### Stored dataset items:

◆ ◆ ◆

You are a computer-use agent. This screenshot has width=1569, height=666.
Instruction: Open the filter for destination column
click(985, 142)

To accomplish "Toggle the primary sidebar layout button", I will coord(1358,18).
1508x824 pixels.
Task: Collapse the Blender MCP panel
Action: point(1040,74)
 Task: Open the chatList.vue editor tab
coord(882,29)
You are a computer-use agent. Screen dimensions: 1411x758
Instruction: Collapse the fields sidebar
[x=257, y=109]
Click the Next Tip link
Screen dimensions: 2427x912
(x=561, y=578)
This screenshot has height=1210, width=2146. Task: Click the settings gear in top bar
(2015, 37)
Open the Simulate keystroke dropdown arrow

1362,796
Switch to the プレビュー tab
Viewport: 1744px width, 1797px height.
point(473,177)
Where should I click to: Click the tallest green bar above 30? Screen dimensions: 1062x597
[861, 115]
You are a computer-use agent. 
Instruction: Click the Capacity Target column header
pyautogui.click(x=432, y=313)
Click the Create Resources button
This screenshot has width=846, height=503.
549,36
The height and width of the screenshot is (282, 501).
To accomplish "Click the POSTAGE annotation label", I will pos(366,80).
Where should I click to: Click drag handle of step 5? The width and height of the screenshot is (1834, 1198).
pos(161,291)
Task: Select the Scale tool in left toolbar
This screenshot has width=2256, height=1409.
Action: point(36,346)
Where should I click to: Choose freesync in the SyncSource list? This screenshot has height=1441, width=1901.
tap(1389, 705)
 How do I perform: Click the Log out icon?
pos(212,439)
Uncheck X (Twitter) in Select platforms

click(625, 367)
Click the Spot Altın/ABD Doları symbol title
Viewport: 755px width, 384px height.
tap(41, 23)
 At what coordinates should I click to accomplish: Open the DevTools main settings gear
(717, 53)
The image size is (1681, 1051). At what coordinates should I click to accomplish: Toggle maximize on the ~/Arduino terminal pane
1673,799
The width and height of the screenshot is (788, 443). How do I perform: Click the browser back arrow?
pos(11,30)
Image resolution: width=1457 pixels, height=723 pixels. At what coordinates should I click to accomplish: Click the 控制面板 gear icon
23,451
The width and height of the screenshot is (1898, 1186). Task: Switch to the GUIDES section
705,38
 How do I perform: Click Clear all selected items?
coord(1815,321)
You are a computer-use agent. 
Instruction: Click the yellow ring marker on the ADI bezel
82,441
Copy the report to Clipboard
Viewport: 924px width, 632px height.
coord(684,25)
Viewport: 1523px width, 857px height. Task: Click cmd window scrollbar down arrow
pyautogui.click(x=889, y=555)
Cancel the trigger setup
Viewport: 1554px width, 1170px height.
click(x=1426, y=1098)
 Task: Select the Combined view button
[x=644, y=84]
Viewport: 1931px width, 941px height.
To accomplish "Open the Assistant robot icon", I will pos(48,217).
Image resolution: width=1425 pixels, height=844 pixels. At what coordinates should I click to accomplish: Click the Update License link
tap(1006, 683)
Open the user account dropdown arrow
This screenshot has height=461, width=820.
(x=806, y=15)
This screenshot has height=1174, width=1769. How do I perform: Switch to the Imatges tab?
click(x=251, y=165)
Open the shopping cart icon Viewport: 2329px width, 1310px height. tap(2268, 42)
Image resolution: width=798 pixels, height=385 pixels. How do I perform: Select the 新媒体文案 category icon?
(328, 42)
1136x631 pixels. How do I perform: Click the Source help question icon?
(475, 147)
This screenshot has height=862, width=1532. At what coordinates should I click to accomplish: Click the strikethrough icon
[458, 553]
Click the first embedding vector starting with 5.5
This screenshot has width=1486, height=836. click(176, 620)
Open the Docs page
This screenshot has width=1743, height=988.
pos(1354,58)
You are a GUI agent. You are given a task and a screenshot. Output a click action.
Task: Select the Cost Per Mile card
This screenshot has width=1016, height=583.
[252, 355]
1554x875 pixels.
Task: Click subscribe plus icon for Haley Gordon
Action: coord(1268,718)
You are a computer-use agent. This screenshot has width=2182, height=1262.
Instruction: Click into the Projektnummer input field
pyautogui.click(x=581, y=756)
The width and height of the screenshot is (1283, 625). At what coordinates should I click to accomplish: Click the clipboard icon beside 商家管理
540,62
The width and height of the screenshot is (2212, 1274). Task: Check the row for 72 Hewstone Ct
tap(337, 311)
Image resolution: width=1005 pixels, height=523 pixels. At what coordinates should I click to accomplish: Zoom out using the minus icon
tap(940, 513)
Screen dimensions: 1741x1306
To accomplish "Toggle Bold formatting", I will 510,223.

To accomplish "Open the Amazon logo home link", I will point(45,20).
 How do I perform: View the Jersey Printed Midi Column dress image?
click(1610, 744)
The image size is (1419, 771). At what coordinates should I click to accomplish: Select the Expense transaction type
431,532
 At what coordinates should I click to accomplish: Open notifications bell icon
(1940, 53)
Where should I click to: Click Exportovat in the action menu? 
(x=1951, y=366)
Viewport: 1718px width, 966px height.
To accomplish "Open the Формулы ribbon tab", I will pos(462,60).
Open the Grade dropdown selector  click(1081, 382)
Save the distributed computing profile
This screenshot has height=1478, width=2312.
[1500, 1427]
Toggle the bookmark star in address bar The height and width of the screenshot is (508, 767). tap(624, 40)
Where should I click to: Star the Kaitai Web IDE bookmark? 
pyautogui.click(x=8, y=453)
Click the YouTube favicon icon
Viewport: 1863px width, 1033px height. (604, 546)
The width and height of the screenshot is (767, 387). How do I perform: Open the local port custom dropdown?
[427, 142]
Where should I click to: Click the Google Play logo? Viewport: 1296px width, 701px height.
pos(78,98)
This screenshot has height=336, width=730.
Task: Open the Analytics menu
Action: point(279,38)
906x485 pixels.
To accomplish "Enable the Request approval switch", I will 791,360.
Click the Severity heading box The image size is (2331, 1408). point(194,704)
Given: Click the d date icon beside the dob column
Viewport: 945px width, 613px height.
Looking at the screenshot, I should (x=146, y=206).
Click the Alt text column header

◆ ◆ ◆

### EXERCISE:
Please give the records again exactly as they are.

### RESPONSE:
You are a computer-use agent. This screenshot has width=1569, height=666.
Instruction: Open the filter for destination column
click(985, 142)

To accomplish "Toggle the primary sidebar layout button", I will coord(1358,18).
1508x824 pixels.
Task: Collapse the Blender MCP panel
Action: point(1040,74)
 Task: Open the chatList.vue editor tab
coord(882,29)
You are a computer-use agent. Screen dimensions: 1411x758
Instruction: Collapse the fields sidebar
[x=257, y=109]
Click the Next Tip link
Screen dimensions: 2427x912
(x=561, y=578)
This screenshot has height=1210, width=2146. Task: Click the settings gear in top bar
(2015, 37)
Open the Simulate keystroke dropdown arrow

1362,796
Switch to the プレビュー tab
Viewport: 1744px width, 1797px height.
point(473,177)
Where should I click to: Click the tallest green bar above 30? Screen dimensions: 1062x597
[861, 115]
You are a computer-use agent. 
Instruction: Click the Capacity Target column header
pyautogui.click(x=432, y=313)
Click the Create Resources button
This screenshot has width=846, height=503.
549,36
The height and width of the screenshot is (282, 501).
To accomplish "Click the POSTAGE annotation label", I will pos(366,80).
Where should I click to: Click drag handle of step 5? The width and height of the screenshot is (1834, 1198).
pos(161,291)
Task: Select the Scale tool in left toolbar
This screenshot has width=2256, height=1409.
Action: point(36,346)
Where should I click to: Choose freesync in the SyncSource list? This screenshot has height=1441, width=1901.
tap(1389, 705)
 How do I perform: Click the Log out icon?
pos(212,439)
Uncheck X (Twitter) in Select platforms

click(625, 367)
Click the Spot Altın/ABD Doları symbol title
Viewport: 755px width, 384px height.
tap(41, 23)
 At what coordinates should I click to accomplish: Open the DevTools main settings gear
(717, 53)
The image size is (1681, 1051). At what coordinates should I click to accomplish: Toggle maximize on the ~/Arduino terminal pane
1673,799
The width and height of the screenshot is (788, 443). How do I perform: Click the browser back arrow?
pos(11,30)
Image resolution: width=1457 pixels, height=723 pixels. At what coordinates should I click to accomplish: Click the 控制面板 gear icon
23,451
The width and height of the screenshot is (1898, 1186). Task: Switch to the GUIDES section
705,38
 How do I perform: Click Clear all selected items?
coord(1815,321)
You are a computer-use agent. 
Instruction: Click the yellow ring marker on the ADI bezel
82,441
Copy the report to Clipboard
Viewport: 924px width, 632px height.
coord(684,25)
Viewport: 1523px width, 857px height. Task: Click cmd window scrollbar down arrow
pyautogui.click(x=889, y=555)
Cancel the trigger setup
Viewport: 1554px width, 1170px height.
click(x=1426, y=1098)
 Task: Select the Combined view button
[x=644, y=84]
Viewport: 1931px width, 941px height.
To accomplish "Open the Assistant robot icon", I will pos(48,217).
Image resolution: width=1425 pixels, height=844 pixels. At what coordinates should I click to accomplish: Click the Update License link
tap(1006, 683)
Open the user account dropdown arrow
This screenshot has height=461, width=820.
(x=806, y=15)
This screenshot has height=1174, width=1769. How do I perform: Switch to the Imatges tab?
click(x=251, y=165)
Open the shopping cart icon Viewport: 2329px width, 1310px height. tap(2268, 42)
Image resolution: width=798 pixels, height=385 pixels. How do I perform: Select the 新媒体文案 category icon?
(328, 42)
1136x631 pixels. How do I perform: Click the Source help question icon?
(475, 147)
This screenshot has height=862, width=1532. At what coordinates should I click to accomplish: Click the strikethrough icon
[458, 553]
Click the first embedding vector starting with 5.5
This screenshot has width=1486, height=836. click(176, 620)
Open the Docs page
This screenshot has width=1743, height=988.
pos(1354,58)
You are a GUI agent. You are given a task and a screenshot. Output a click action.
Task: Select the Cost Per Mile card
This screenshot has width=1016, height=583.
[252, 355]
1554x875 pixels.
Task: Click subscribe plus icon for Haley Gordon
Action: coord(1268,718)
You are a computer-use agent. This screenshot has width=2182, height=1262.
Instruction: Click into the Projektnummer input field
pyautogui.click(x=581, y=756)
The width and height of the screenshot is (1283, 625). At what coordinates should I click to accomplish: Click the clipboard icon beside 商家管理
540,62
The width and height of the screenshot is (2212, 1274). Task: Check the row for 72 Hewstone Ct
tap(337, 311)
Image resolution: width=1005 pixels, height=523 pixels. At what coordinates should I click to accomplish: Zoom out using the minus icon
tap(940, 513)
Screen dimensions: 1741x1306
To accomplish "Toggle Bold formatting", I will 510,223.

To accomplish "Open the Amazon logo home link", I will point(45,20).
 How do I perform: View the Jersey Printed Midi Column dress image?
click(1610, 744)
The image size is (1419, 771). At what coordinates should I click to accomplish: Select the Expense transaction type
431,532
 At what coordinates should I click to accomplish: Open notifications bell icon
(1940, 53)
Where should I click to: Click Exportovat in the action menu? 
(x=1951, y=366)
Viewport: 1718px width, 966px height.
To accomplish "Open the Формулы ribbon tab", I will pos(462,60).
Open the Grade dropdown selector  click(1081, 382)
Save the distributed computing profile
This screenshot has height=1478, width=2312.
[1500, 1427]
Toggle the bookmark star in address bar The height and width of the screenshot is (508, 767). tap(624, 40)
Where should I click to: Star the Kaitai Web IDE bookmark? 
pyautogui.click(x=8, y=453)
Click the YouTube favicon icon
Viewport: 1863px width, 1033px height. (604, 546)
The width and height of the screenshot is (767, 387). How do I perform: Open the local port custom dropdown?
[427, 142]
Where should I click to: Click the Google Play logo? Viewport: 1296px width, 701px height.
pos(78,98)
This screenshot has height=336, width=730.
Task: Open the Analytics menu
Action: point(279,38)
906x485 pixels.
To accomplish "Enable the Request approval switch", I will 791,360.
Click the Severity heading box The image size is (2331, 1408). point(194,704)
Given: Click the d date icon beside the dob column
Viewport: 945px width, 613px height.
Looking at the screenshot, I should (x=146, y=206).
Click the Alt text column header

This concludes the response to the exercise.